-- Extracted records follows --

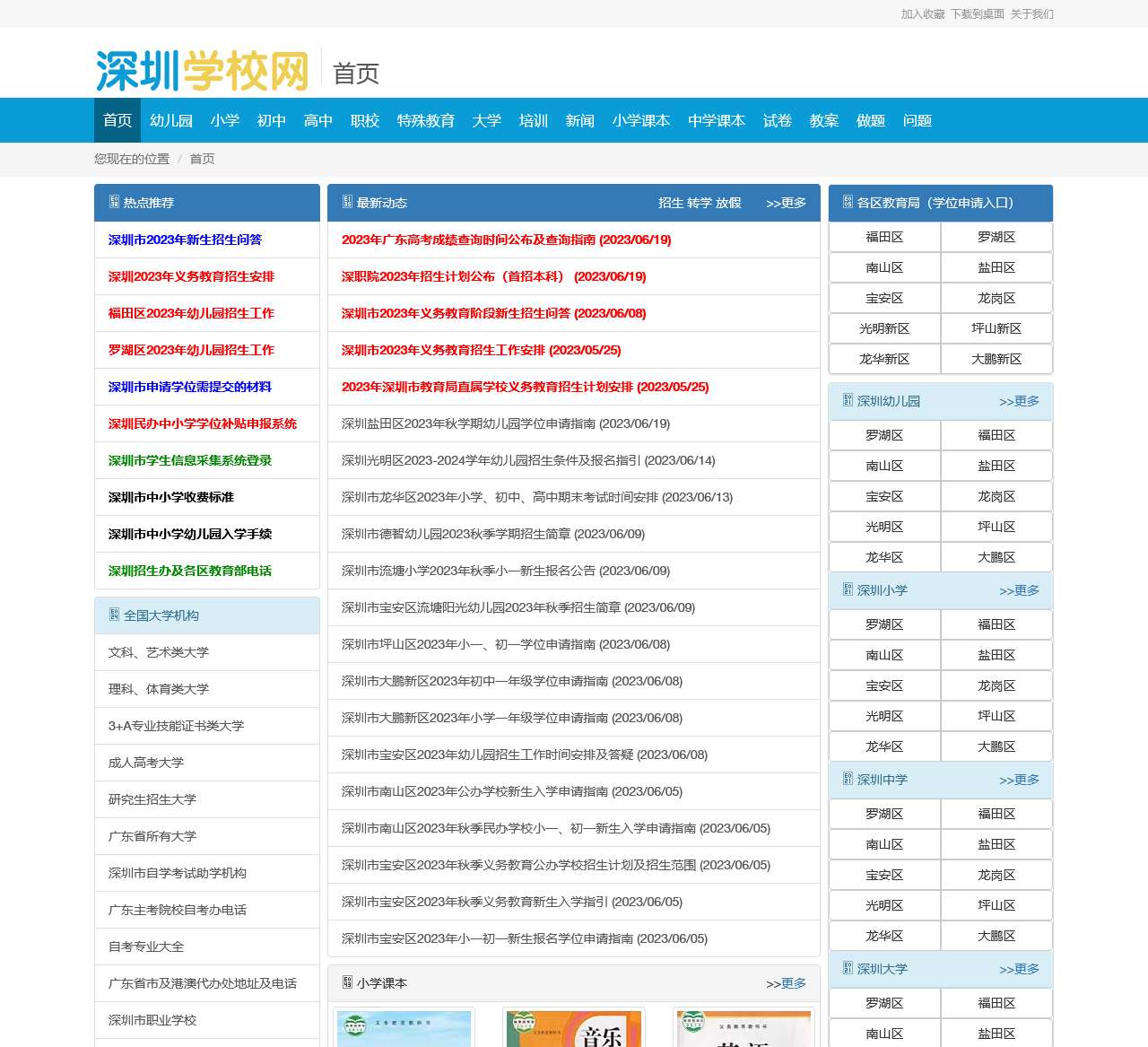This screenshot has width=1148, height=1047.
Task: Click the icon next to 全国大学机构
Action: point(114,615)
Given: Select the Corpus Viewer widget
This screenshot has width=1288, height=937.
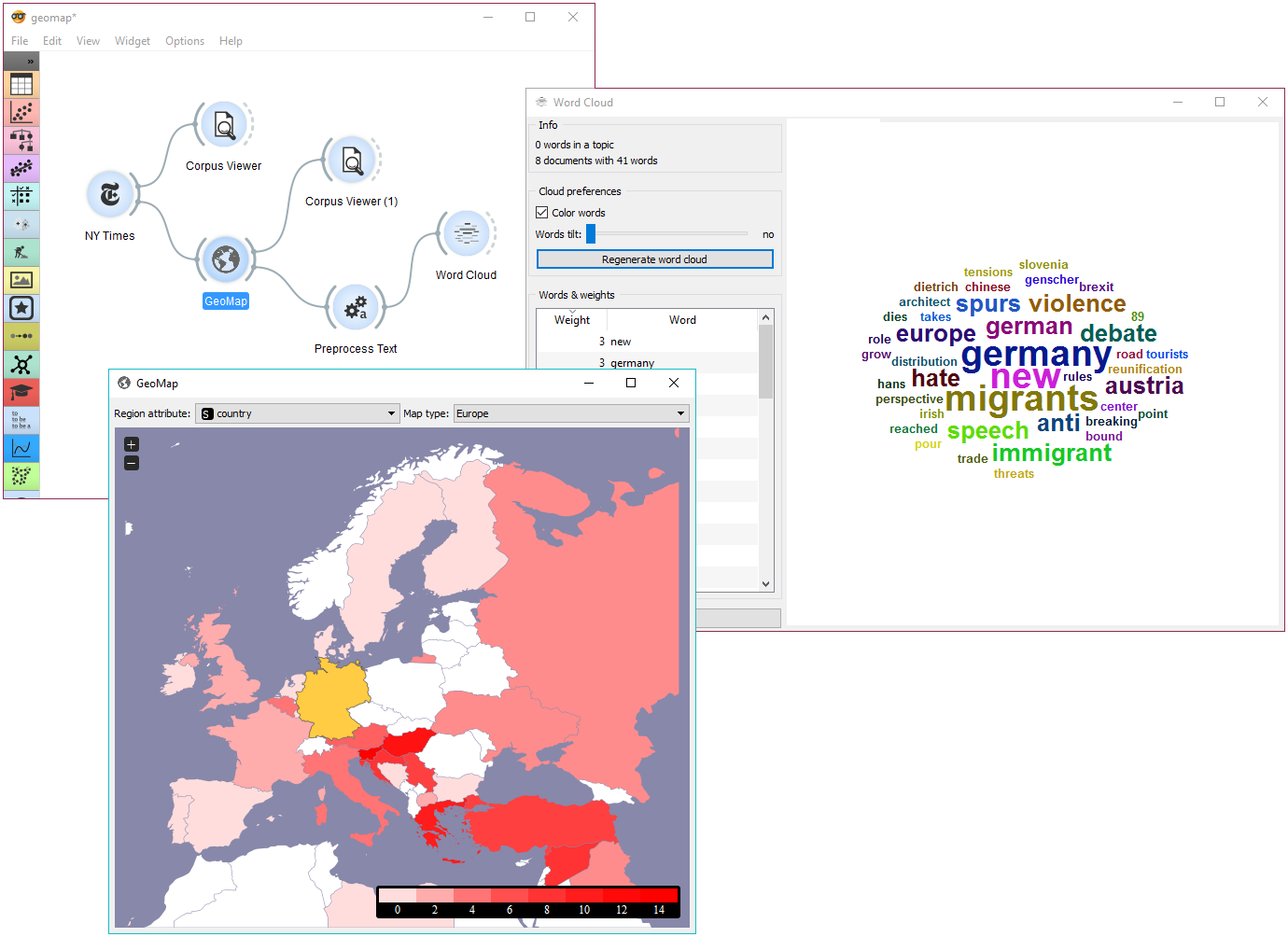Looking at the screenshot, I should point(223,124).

-- Extracted records concluded --

* _Task_:
Every line from the one holding "Given: Select the Corpus Viewer widget" through the last line of the entries above, and nothing else, is to be restated word for word. Pictures stay out.

* _Solution to this exercise_:
Given: Select the Corpus Viewer widget
This screenshot has width=1288, height=937.
Looking at the screenshot, I should point(223,124).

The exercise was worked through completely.